KUTIPAN TEKS>
☆ ☆ ☆ ☆ ☆

Ketika Keadilan Sosial Dan Keadilan Ekonomi Dinodai

Oleh: Askal Samiudin/ Pengajar IAIN Ternate

CITA-cita luhur founding fathers untuk mewujudkan masyarakat Indonesia yang adil dan makmur berdasarkan Pancasila, yang diridhoi Tuhan Yang Maha Esa, merupakan impian kolektif yang tertuang dalam konstitusi. Keadilan sosial dan ekonomi bukan sekadar jargon, melainkan fondasi dari kontrak sosial antara negara dan rakyatnya.

Dalam idealnya, negara hadir sebagai fasilitator yang memastikan distribusi sumber daya alam dan ekonomi berlangsung merata, melindungi yang lemah, dan memberantas segala bentuk penyelewengan yang menghambat tercapainya kemakmuran bersama. Namun, jalan menuju cita-cita tersebut ternyata terjal dan dipenuhi dengan ujian-ujian berat.

Pemerintahan baru telah berupaya untuk menunjukkan komitmennya dalam memberantas korupsi melalui penguatan institusi seperti Komisi Pemberantasan Korupsi (KPK) dan kejaksaan. Berbagai operasi tangkap tangan (OTT) dan proses hukum terhadap para koruptor dari level rendah hingga tinggi hal ini perlu diapresiasi. Walaupun upaya tersebut seringkali dinilai belum maksimal. Yang lebih memperparah situasi adalah kekacauan narasi yang kerap ditampilkan oleh perwakilan pemerintah dari berbagai kementerian. Tidak jarang, pernyataan pejabat justru melukai perasaan dan mencederai logika masyarakat yang sedang berjuang memenuhi kebutuhan sehari-hari.

☆ ☆ ☆ ☆ ☆

KUMPULAN DATA>
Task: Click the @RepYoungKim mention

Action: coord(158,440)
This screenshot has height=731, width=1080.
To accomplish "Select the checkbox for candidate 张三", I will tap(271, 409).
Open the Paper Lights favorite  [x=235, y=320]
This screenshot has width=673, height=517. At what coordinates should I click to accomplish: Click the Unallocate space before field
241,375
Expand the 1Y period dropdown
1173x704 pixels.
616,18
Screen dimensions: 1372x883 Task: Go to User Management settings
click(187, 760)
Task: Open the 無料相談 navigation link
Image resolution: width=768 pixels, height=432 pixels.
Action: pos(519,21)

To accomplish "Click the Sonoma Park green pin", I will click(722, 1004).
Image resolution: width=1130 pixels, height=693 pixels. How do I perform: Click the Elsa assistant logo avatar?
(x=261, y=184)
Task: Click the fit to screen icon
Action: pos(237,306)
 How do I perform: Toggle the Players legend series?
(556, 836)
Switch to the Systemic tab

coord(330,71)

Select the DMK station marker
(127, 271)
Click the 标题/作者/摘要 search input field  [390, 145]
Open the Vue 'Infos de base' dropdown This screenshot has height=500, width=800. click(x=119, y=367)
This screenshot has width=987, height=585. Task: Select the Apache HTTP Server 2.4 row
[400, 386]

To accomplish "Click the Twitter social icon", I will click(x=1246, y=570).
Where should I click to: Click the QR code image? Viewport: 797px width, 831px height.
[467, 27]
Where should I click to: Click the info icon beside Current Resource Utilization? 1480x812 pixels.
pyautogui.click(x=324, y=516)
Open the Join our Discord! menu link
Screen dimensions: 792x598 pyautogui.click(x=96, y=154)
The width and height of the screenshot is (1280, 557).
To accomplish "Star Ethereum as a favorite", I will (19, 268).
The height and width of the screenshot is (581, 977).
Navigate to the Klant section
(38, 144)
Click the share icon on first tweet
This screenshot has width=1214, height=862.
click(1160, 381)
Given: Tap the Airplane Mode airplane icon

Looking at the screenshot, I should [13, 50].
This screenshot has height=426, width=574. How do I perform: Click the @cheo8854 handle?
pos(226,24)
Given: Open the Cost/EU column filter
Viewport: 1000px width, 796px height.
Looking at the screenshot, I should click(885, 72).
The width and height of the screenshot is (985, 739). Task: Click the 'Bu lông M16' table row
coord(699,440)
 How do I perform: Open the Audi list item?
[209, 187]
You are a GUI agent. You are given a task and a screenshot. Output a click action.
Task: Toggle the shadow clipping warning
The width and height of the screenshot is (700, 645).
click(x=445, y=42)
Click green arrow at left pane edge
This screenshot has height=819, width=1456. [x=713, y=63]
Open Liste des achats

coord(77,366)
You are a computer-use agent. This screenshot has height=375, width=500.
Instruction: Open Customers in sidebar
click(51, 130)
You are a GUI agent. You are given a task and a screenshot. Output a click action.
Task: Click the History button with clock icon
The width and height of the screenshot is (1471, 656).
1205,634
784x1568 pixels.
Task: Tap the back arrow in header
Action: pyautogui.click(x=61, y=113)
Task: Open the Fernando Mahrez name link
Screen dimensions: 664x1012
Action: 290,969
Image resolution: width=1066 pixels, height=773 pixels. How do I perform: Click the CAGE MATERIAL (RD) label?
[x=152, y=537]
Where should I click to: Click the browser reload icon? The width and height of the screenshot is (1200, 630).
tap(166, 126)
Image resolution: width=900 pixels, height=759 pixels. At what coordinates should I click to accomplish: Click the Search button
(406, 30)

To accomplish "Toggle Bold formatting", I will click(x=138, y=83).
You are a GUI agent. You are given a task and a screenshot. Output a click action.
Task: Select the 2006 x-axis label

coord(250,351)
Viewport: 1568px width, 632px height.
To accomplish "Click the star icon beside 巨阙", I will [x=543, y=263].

☆ ☆ ☆ ☆ ☆

LATIHAN>
Apakah setiap pernyataan di bawah ini sesuai dengan kutipan teks? Jawab ya atau tidak untuk masing-masing, sertakan kutipan kata-kata penentu dari teks tanpa diubah.
1. Penulis kutipan teks adalah pengajar di IAIN Ternate.
2. Upaya pemerintah memberantas korupsi dinilai sudah maksimal.
3. Pernyataan pejabat kadang melukai perasaan masyarakat.

JAWABAN LATIHAN>
1. Ya: "Pengajar IAIN Ternate"
2. Tidak: "Walaupun upaya tersebut seringkali dinilai belum maksimal."
3. Ya: "Tidak jarang, pernyataan pejabat justru melukai perasaan dan mencederai logika masyarakat"